Given records: Begin
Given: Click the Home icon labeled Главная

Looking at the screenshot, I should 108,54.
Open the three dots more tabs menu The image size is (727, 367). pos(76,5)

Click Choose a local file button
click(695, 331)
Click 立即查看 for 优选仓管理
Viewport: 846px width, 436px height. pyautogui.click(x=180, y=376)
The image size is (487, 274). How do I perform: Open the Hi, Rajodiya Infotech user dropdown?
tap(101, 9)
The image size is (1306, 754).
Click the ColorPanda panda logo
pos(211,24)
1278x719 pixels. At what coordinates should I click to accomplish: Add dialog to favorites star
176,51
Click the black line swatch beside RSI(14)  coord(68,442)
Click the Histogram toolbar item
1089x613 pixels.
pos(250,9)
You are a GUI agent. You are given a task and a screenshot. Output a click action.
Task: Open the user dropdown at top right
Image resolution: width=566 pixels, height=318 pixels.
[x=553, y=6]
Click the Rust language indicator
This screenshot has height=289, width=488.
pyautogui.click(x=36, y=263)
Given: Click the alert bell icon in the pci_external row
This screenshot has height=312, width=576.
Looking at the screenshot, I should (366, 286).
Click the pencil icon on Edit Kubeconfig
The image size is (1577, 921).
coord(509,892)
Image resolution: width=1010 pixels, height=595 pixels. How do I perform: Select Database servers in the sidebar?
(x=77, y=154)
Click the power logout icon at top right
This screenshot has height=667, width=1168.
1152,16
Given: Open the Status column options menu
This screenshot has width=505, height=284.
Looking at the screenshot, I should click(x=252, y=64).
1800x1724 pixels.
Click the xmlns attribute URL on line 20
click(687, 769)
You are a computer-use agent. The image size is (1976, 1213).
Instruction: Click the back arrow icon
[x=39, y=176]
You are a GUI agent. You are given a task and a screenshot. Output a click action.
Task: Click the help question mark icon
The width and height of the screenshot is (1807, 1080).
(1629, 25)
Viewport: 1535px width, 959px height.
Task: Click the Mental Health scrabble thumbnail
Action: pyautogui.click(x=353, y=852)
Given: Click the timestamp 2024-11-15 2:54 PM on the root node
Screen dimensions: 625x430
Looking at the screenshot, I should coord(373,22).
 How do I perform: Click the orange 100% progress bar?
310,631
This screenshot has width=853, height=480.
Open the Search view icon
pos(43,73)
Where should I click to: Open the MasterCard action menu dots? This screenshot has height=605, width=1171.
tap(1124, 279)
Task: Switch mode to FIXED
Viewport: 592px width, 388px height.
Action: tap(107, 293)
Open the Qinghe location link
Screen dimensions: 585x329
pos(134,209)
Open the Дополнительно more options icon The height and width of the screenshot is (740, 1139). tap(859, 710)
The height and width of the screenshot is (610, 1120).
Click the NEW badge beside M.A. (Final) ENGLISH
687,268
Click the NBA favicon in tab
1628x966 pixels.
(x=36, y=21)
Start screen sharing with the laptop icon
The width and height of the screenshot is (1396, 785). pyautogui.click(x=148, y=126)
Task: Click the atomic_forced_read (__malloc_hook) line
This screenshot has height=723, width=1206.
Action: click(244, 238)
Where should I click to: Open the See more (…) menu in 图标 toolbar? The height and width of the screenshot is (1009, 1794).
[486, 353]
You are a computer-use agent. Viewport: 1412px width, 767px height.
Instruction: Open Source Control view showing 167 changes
Given records: End
Each line of the data above is to be duplicated exactly.

Given: Click the Home icon labeled Главная

Looking at the screenshot, I should 108,54.
Open the three dots more tabs menu The image size is (727, 367). pos(76,5)

Click Choose a local file button
click(695, 331)
Click 立即查看 for 优选仓管理
Viewport: 846px width, 436px height. pyautogui.click(x=180, y=376)
The image size is (487, 274). How do I perform: Open the Hi, Rajodiya Infotech user dropdown?
tap(101, 9)
The image size is (1306, 754).
Click the ColorPanda panda logo
pos(211,24)
1278x719 pixels. At what coordinates should I click to accomplish: Add dialog to favorites star
176,51
Click the black line swatch beside RSI(14)  coord(68,442)
Click the Histogram toolbar item
1089x613 pixels.
pos(250,9)
You are a GUI agent. You are given a task and a screenshot. Output a click action.
Task: Open the user dropdown at top right
Image resolution: width=566 pixels, height=318 pixels.
[x=553, y=6]
Click the Rust language indicator
This screenshot has height=289, width=488.
pyautogui.click(x=36, y=263)
Given: Click the alert bell icon in the pci_external row
This screenshot has height=312, width=576.
Looking at the screenshot, I should (366, 286).
Click the pencil icon on Edit Kubeconfig
The image size is (1577, 921).
coord(509,892)
Image resolution: width=1010 pixels, height=595 pixels. How do I perform: Select Database servers in the sidebar?
(x=77, y=154)
Click the power logout icon at top right
This screenshot has height=667, width=1168.
1152,16
Given: Open the Status column options menu
This screenshot has width=505, height=284.
Looking at the screenshot, I should click(x=252, y=64).
1800x1724 pixels.
Click the xmlns attribute URL on line 20
click(687, 769)
You are a computer-use agent. The image size is (1976, 1213).
Instruction: Click the back arrow icon
[x=39, y=176]
You are a GUI agent. You are given a task and a screenshot. Output a click action.
Task: Click the help question mark icon
The width and height of the screenshot is (1807, 1080).
(1629, 25)
Viewport: 1535px width, 959px height.
Task: Click the Mental Health scrabble thumbnail
Action: pyautogui.click(x=353, y=852)
Given: Click the timestamp 2024-11-15 2:54 PM on the root node
Screen dimensions: 625x430
Looking at the screenshot, I should coord(373,22).
 How do I perform: Click the orange 100% progress bar?
310,631
This screenshot has width=853, height=480.
Open the Search view icon
pos(43,73)
Where should I click to: Open the MasterCard action menu dots? This screenshot has height=605, width=1171.
tap(1124, 279)
Task: Switch mode to FIXED
Viewport: 592px width, 388px height.
Action: tap(107, 293)
Open the Qinghe location link
Screen dimensions: 585x329
pos(134,209)
Open the Дополнительно more options icon The height and width of the screenshot is (740, 1139). tap(859, 710)
The height and width of the screenshot is (610, 1120).
Click the NEW badge beside M.A. (Final) ENGLISH
687,268
Click the NBA favicon in tab
1628x966 pixels.
(x=36, y=21)
Start screen sharing with the laptop icon
The width and height of the screenshot is (1396, 785). pyautogui.click(x=148, y=126)
Task: Click the atomic_forced_read (__malloc_hook) line
This screenshot has height=723, width=1206.
Action: click(244, 238)
Where should I click to: Open the See more (…) menu in 图标 toolbar? The height and width of the screenshot is (1009, 1794).
[486, 353]
You are a computer-use agent. Viewport: 1412px width, 767px height.
Instruction: Open Source Control view showing 167 changes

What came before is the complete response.